His calls were counted and their duration measured and recorded by another computer
somewhere in the building. His phone system was capable of being monitored by
either human or artificial means, which was to say that it was monitored by
both so that the human monitor was then monitored as well. Sometimes he could
literally feel the gaze upon him—particularly when he was having trouble
getting a caller off the line in time to keep his stats on track. He had to
make his numbers: six inbounds an hour for four to five hours. There was a
period of time for outbound calls too. Callbacks or returns to callers who had
gotten lost in the queue.
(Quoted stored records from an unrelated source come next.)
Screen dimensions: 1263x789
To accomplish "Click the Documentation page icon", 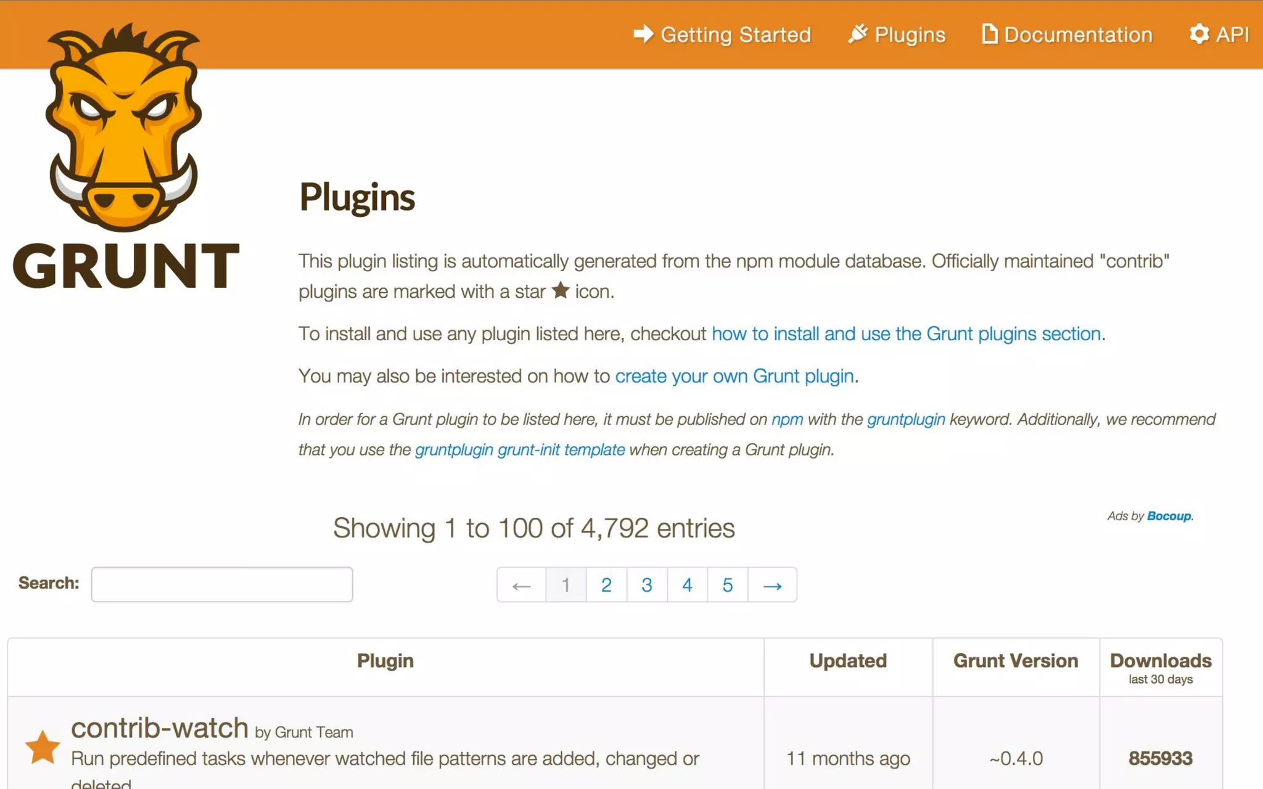I will [x=989, y=34].
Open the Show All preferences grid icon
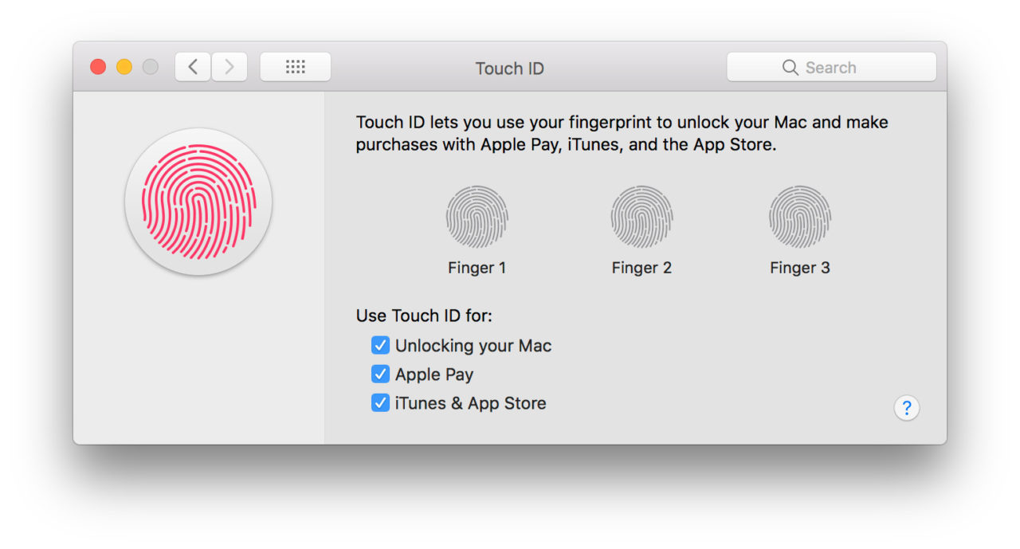Screen dimensions: 1020x549 [295, 66]
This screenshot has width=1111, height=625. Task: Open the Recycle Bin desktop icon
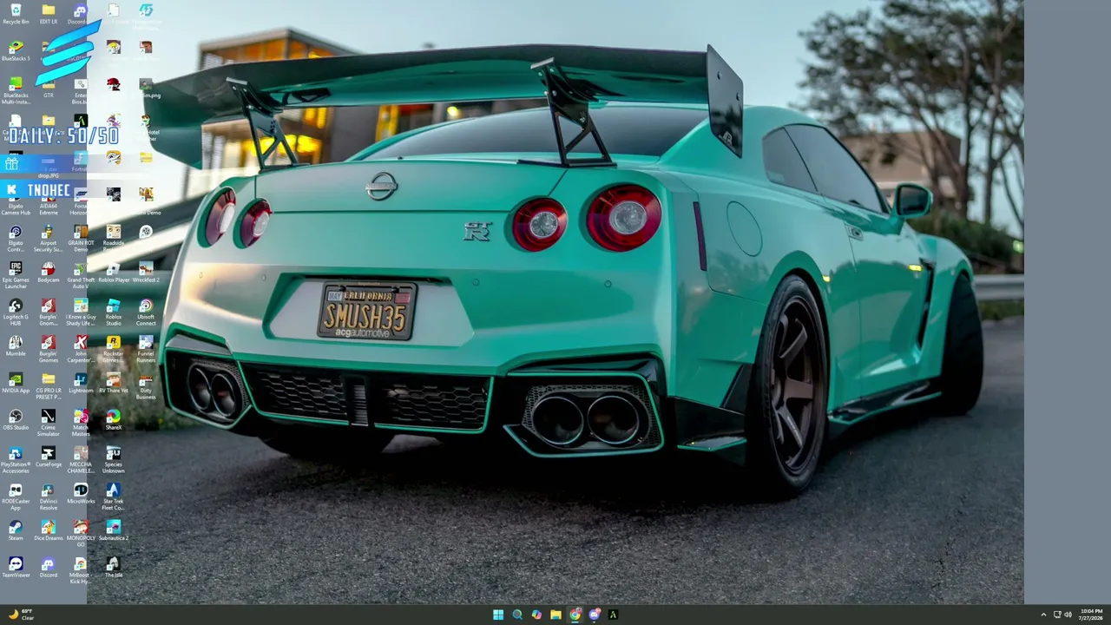pyautogui.click(x=16, y=14)
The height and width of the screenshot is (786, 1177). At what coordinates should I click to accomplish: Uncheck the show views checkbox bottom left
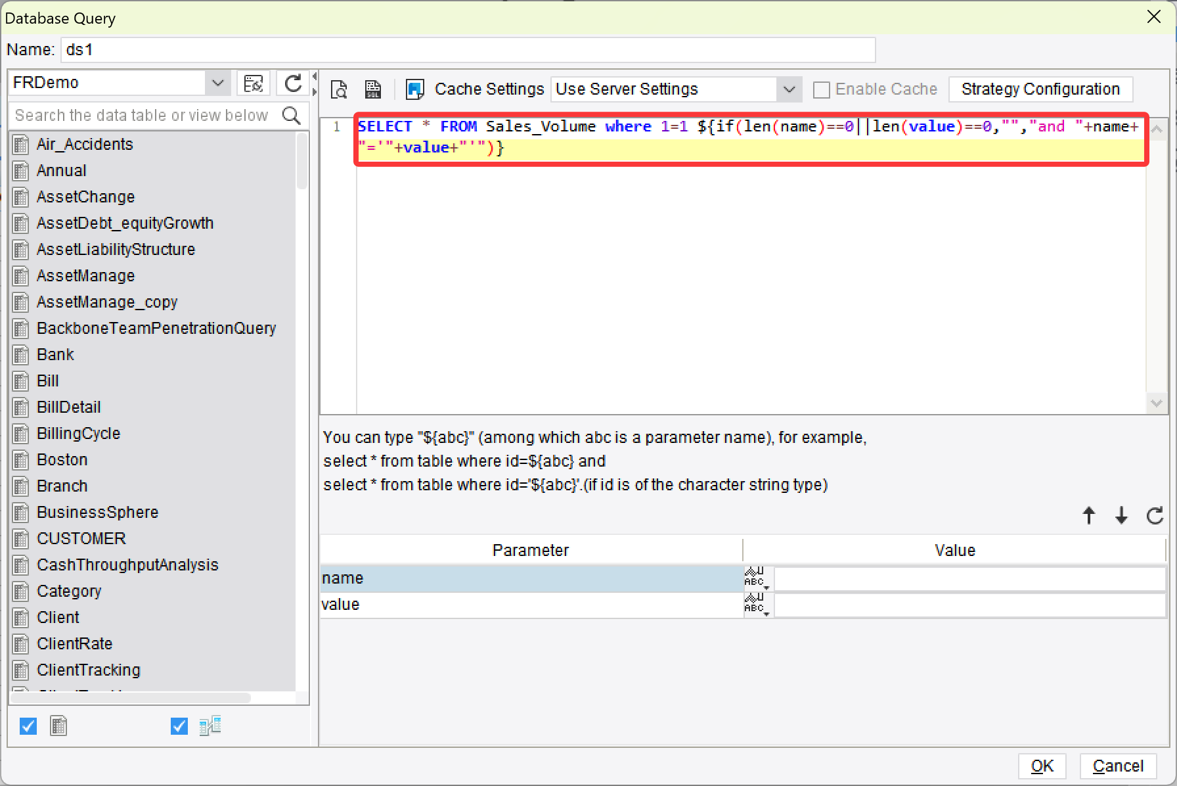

They, of course didn’t count, that is, they didn’t
help Norman’s stats, as the department was optimally
expected not to have any outbound calls anyway. But nominal conditions
prevailed over optimal ones. It was a strain to make the outbounds when Norman
was behind on his inbound quota, a daily recurring situation. What could he do?
It was all recorded. It was on a chart at the weekly meeting—a meeting
which he, a mere minion, was not invited to, but one in which his manager would
dutifully participate, in consort with the many well-dressed, well-heeled,
executives making those private and troublesome decisions which would, no
doubt, increase the efficiency of the department as a whole, even if at the
expense of a few—minions that is. This would result in, quite simply,
more demands, more calls, more blinking lights and more to fear for Norman.
Each week it grew worse. Even his pitiful little strategies to get “caught up”
only exacerbated his fears – a tactic
gone wrong, a momentary lapse into self-service, la perreuque[1]
if you will, when using the call back time to make a personal call. For that
too was counted, if not credited, by the panoptic[2]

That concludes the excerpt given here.